··· Data provided

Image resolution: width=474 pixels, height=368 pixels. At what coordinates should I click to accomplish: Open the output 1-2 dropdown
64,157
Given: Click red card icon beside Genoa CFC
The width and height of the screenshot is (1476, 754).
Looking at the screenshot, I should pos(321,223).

······
··· Data provided

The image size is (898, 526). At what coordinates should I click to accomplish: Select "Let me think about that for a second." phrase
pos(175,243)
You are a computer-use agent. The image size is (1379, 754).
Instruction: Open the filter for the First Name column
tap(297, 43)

······
··· Data provided

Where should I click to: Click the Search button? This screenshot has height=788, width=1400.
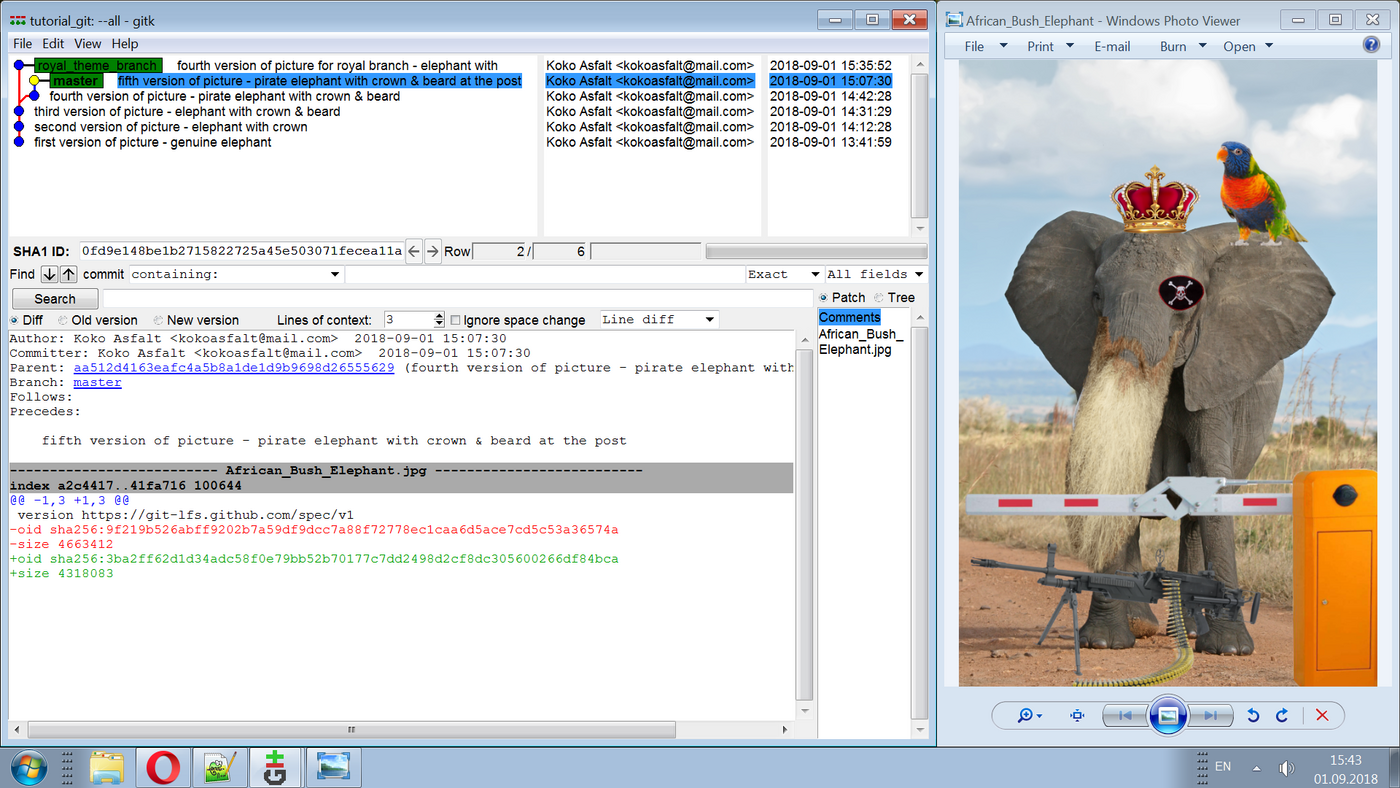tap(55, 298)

······

**Your instructions**.
Go through the listing above and write out exactly the lines starting with the one holding "The image size is (898, 526)." and running through the one holding "You are a computer-use", ends included, and no others.

**Response box**.
The image size is (898, 526). At what coordinates should I click to accomplish: Select "Let me think about that for a second." phrase
pos(175,243)
You are a computer-use agent. The image size is (1379, 754).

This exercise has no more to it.